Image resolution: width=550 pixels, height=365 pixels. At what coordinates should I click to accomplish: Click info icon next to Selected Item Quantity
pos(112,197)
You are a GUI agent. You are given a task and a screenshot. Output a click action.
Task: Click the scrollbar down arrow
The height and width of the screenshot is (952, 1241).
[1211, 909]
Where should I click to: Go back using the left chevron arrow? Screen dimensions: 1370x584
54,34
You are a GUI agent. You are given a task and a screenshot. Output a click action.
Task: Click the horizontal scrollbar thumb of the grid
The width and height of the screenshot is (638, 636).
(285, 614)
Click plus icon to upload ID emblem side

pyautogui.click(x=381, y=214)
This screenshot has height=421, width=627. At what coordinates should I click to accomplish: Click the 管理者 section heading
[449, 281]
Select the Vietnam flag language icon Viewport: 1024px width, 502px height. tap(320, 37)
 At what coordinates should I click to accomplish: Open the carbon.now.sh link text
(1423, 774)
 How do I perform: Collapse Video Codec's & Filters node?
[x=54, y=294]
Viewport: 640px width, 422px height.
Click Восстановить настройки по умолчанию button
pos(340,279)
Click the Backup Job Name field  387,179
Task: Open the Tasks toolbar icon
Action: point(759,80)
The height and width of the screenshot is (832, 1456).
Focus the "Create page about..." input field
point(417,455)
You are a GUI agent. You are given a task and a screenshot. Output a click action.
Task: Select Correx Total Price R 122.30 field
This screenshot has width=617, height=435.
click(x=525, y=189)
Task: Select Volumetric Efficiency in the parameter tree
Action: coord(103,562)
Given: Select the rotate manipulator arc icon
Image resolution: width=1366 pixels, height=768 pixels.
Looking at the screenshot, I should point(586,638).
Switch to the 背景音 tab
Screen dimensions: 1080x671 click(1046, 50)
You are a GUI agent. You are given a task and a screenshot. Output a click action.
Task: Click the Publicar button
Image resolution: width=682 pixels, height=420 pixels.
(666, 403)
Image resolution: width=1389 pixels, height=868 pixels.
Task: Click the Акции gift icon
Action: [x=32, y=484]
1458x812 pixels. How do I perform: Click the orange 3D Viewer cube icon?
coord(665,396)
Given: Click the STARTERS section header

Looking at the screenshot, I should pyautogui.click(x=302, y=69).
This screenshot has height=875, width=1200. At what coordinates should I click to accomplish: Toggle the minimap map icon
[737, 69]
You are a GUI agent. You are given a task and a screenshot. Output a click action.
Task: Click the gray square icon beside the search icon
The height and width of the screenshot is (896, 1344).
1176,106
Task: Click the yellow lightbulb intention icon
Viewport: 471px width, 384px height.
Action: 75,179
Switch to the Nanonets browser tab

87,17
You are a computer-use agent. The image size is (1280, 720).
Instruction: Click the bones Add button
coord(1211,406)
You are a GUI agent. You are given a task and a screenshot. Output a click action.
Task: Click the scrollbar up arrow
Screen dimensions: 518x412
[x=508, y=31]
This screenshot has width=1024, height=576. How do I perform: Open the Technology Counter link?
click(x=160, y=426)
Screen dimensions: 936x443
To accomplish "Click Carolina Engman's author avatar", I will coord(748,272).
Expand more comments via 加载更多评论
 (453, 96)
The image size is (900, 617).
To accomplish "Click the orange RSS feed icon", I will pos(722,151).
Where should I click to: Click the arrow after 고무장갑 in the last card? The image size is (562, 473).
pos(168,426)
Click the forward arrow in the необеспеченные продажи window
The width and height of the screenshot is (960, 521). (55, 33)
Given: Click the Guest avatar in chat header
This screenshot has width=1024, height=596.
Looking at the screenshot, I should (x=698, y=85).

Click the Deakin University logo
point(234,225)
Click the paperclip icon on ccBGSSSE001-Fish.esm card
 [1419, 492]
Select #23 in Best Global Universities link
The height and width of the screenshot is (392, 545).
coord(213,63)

• WHAT YOU NEED TO DO: Copy each line from the entries above that has the word "scrollbar" in it.

• WRITTEN SOLUTION:
Task: Click the scrollbar down arrow
Task: Click the horizontal scrollbar thumb of the grid
Task: Click the scrollbar up arrow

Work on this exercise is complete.